Les juridictions du fond appliquent ces majorations avec constance. La cour d'appel de Nîmes a ainsi confirmé un redressement assorti de la majoration pour travail dissimulé dans une affaire de minoration d'heures de travail relevée lors d'un contrôle (CA Nîmes, 23 janvier 2025, n° 23/03435, disponible ici : courdecassation.fr).

II. Les garanties du cotisant contrôlé

A. Un contrôle dérogatoire mais encadré

Le contrôle engagé pour la recherche d'un travail dissimulé obéit à des règles propres. Alors que le contrôle ordinaire est précédé d'un avis adressé au moins trente jours avant la première visite, l'article R. 243-59 du Code de la sécurité sociale dispense l'organisme de tout avis préalable lorsque le contrôle vise la recherche d'infractions de travail dissimulé (texte consultable sur Légifrance). L'agent peut donc se présenter de manière inopinée.

La Cour de cassation a précisé l'articulation entre les pouvoirs d'enquête et le redressement. Elle juge que l'exercice du droit de communication « ne fait pas davantage obstacle, lorsque la communication porte sur des faits constitutifs de travail illégal, à ce que l'organisme de recouvrement procède au contrôle et au redressement des cotisations selon les règles de droit commun » (Cass. 2e civ., 9 novembre 2017, n° 16-23.484, publié au Bulletin, disponible ici : courdecassation.fr). Le cotisant conserve ainsi, y compris dans ce cadre dérogatoire, le bénéfice de la procédure contradictoire : lettre d'observations motivée, délai de réponse de trente jours prorogeable à soixante sur demande, réponse motivée de l'agent à chaque observation.

B. Une défense qui se joue sur le terrain de l'intention

La qualification suppose la réunion de deux éléments. La cour d'appel de Versailles rappelle que « la caractérisation de l'infraction de travail dissimulé est subordonnée à la démonstration, d'une part, d'un élément matériel constitué par le défaut d'accomplissement d'une des formalités susvisées et, d'autre part, d'un élément intentionnel constitué par la volonté de se soustraire à cette formalité » (CA Versailles, 25 janvier 2024, n° 21/01081, disponible ici : courdecassation.fr).

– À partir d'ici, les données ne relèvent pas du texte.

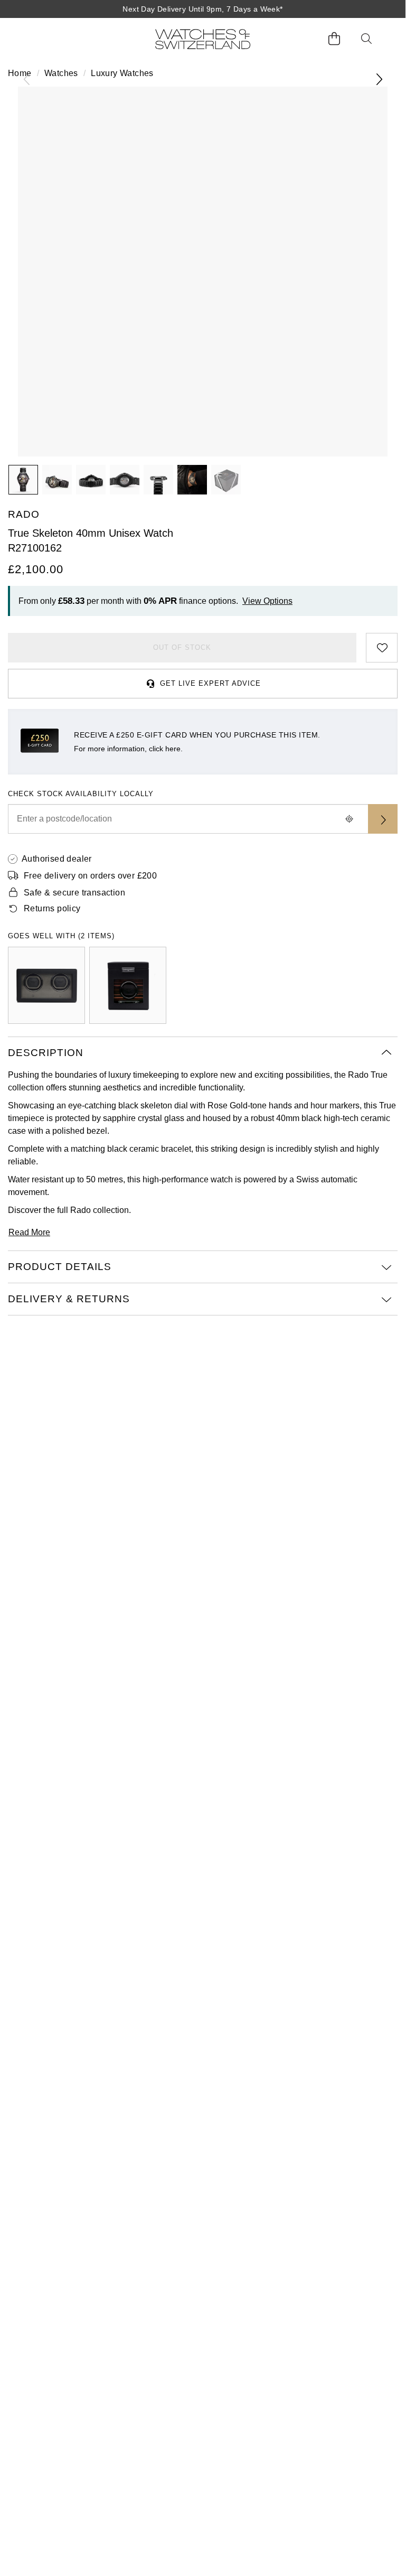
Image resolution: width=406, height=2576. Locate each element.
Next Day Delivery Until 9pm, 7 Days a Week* (202, 9)
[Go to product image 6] (192, 479)
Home (20, 73)
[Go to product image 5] (158, 479)
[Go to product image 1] (23, 479)
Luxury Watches (122, 73)
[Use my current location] (349, 819)
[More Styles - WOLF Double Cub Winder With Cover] (46, 985)
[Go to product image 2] (57, 479)
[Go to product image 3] (91, 479)
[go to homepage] (202, 39)
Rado (80, 1210)
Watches (61, 73)
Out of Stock (182, 647)
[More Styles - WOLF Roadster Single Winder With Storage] (127, 985)
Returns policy (52, 908)
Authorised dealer (57, 858)
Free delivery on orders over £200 (90, 875)
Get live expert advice (210, 683)
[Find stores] (383, 819)
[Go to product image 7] (226, 479)
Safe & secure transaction (74, 892)
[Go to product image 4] (124, 479)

La même décision précise que « le caractère intentionnel du travail dissimulé ne peut se déduire de la seule application au salarié d'une convention de forfait qui lui est inopposable ». L'erreur, l'irrégularité formelle ou la divergence d'interprétation ne suffisent donc pas : l'intention de dissimuler doit être établie, et c'est sur ce terrain que la discussion se noue le plus utilement.

Le constat de travail dissimulé ouvre par ailleurs deux fronts simultanés : le recouvrement, avec ses majorations, et l'éventuelle procédure pénale sur le fondement des articles L. 8224-1 et suivants du Code du travail. Ce qui est écrit en réponse à la lettre d'observations pourra être lu par le juge pénal. La cohérence de la défense entre ces deux fronts justifie de se faire assister par un avocat lors d'un contrôle URSSAF, dès la phase contradictoire et non au stade du contentieux.

Le bilan 2025 confirme une tendance de fond : des contrôles moins nombreux en proportion des entreprises, mais mieux ciblés et plus coûteux. La rigueur déclarative demeure la première protection du cotisant. La maîtrise du calendrier contradictoire et la discussion de l'élément intentionnel constituent la seconde.